The computer game industry has much in common with the horror film industry. Both produce a continual stream of unwanted sequels. Both can sometimes surprise the consumer with a sequel that is better than the original. Beam's Krush, Kill, and Destroy 2: Krossfire is a perfect example of the above. The first game, which received a lukewarm reception, was not a game that demanded a sequel. Yet a sequel we have, and though it's still lukewarm, it's actually better than the original.
If you missed out on the first KKND, it was your standard resource-gathering real-time strategy game, released at a time when everyone was trying to emulate Red Alert. Set after a nuclear war, it featured normal humans versus rabid mutants with the only claim to originality a better AI than most real-time strategy games. Well, Red Alert is a thing of the past, and Starcraft is the current buzz, so this time it's a standard resource-gathering RTS game trying to emulate Starcraft. No, don't get excited, that doesn't mean you get a well-executed plot and interesting units. All it means is that this time instead of two races, you get three.
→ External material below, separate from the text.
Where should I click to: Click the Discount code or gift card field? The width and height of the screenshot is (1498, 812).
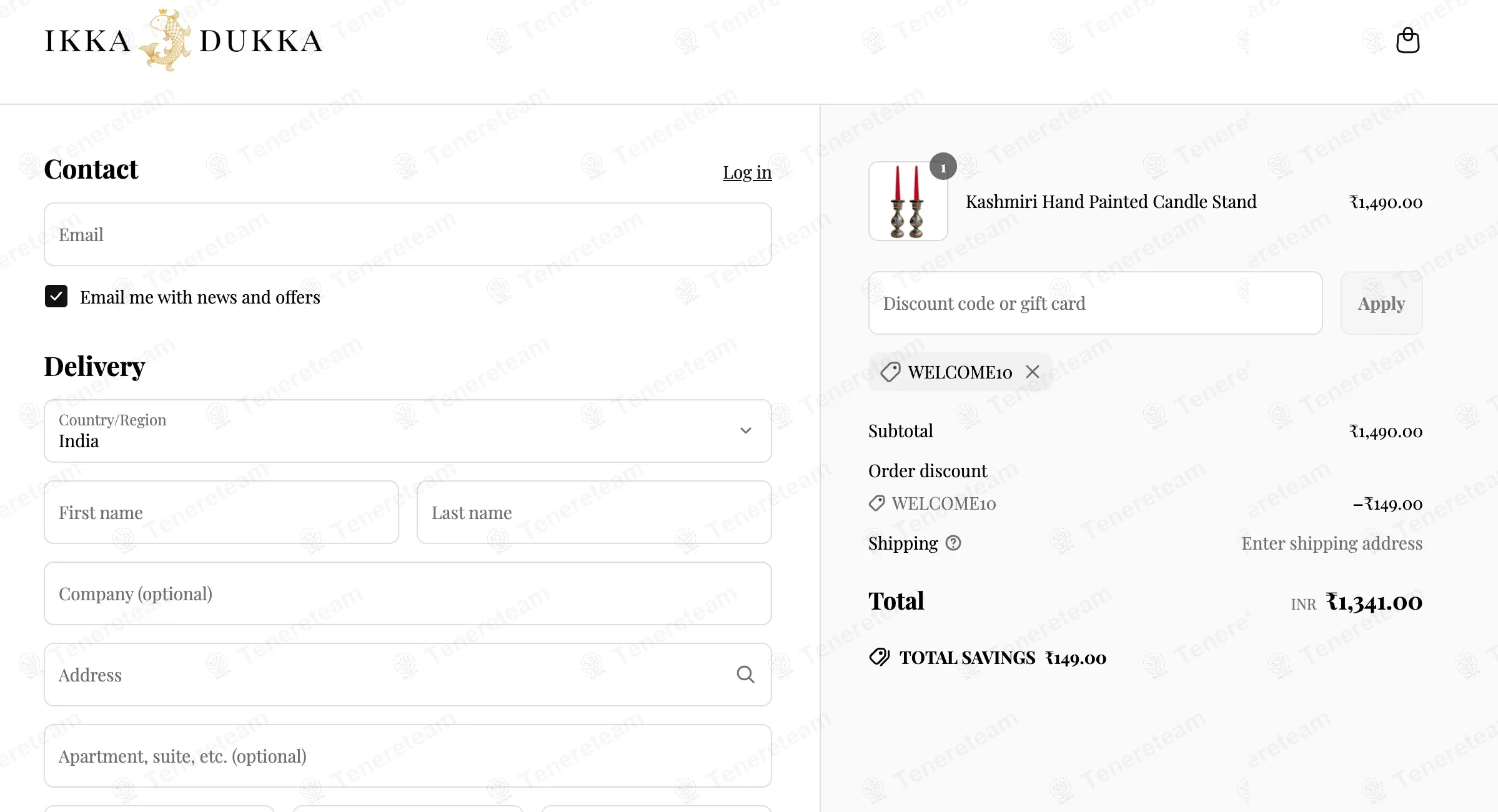[x=1095, y=303]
Carrying over from the first game are the Survivors and the Evolved. The Survivors are survivalist humans. Their troops all look like Elvis or members of the Village People, but their buildings and equipment are fairly standard looking. If you've ever wondered what happens to a Sierra Club member when exposed to a 40-megaton nuke, KKND2 answers that question. They become satanic mutants who ride around on giant hippos. At one with nature, the Evolved use giant animals for weapons of war and construct buildings of wood and stone. Finally, there's the Series 9 robots, farming robots more akin to HAL 9000 than C3PO. Their side looks like a mix of Star Wars, Robotech, and Ronco. While there should have been ample room for creativity, all three sides are simply cookie cutter in nature. There are some minor differences between the sides, but mostly the differences are confined to altered graphics.
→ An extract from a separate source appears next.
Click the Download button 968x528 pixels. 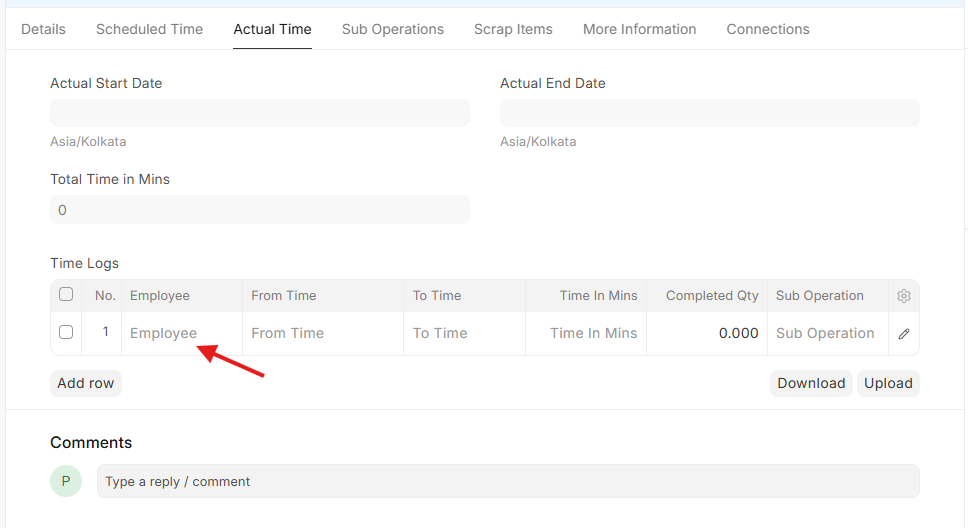[811, 383]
Once a side is chosen, you're shown an overhead map where you get to pick a mission, usually from two choices, sometimes more. Once that mission is completed you pick again, with the missions getting harder as you ultimately progress to a final showdown with your race's opponents. It's a nice change from the completely linear, but not enough to carry the game. Remarkably, the game suffers from too many nice touches. There's plenty to be found, but these touches never manage to elevate KKND2 beyond "been there, done that, got the T-shirt."
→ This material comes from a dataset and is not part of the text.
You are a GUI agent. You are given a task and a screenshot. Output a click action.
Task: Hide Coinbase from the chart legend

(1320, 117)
The basic gameplay is a combination of old school and new school. There's no attempt at a plot, and each mission is basically the same: build base, gather resources, destroy enemy. You might have a mission that gives you a handful of troops, and you need to make do with just these units. Overall, though, expect a lot of build base, gather resources, destroy enemy. Thankfully the game is infused with enough new-school play to keep up with the competition. Take some Red Alert, mix with Starcraft, stir in some Extreme Tactics and Total Annihilation, add a pinch of Dark Reign, and cook until all flavor is lost. Whatever feature you can think of from your favorite real-time strategy game can be found in KKND2. Waypoints, marshaling points, production queues, squashing infantry with tanks, map bookmarks, making your own units, the list goes on. But except for making your own units (which has been done before but never done so well) none of it's new. Sure it's all well executed, but no new benchmarks are set.
You'll also find plenty of extras. You can make your own scenarios, skirmish against the computer, and edit unit stats. A few cool extras pop up in the actual game too, like finding helpful hi-tech units hidden in bunkers or units, which when repaired, go back to the spot they came from automatically. But once again the extras are all pretty much stuff we've seen before or are simply not that exciting.
There's nothing really wrong with KKND2 as a whole. In fact, in terms of clones, it's at the top of the list. Graphics are nice, the sound effects are decent except for the repetitive unit acknowledgments, the AI is truly good, there's a heap of features... but it's all old news. It's not horrible, as in Conquest Earth horrible, but it's not the type of game that causes you to make exclamations of glee while playing. If you've been in a bomb shelter for the past year and haven't played Total Annihilation or Starcraft, you'll consider KKND2 a fantastic game. For the rest of us, it's too much imitator and not enough innovator.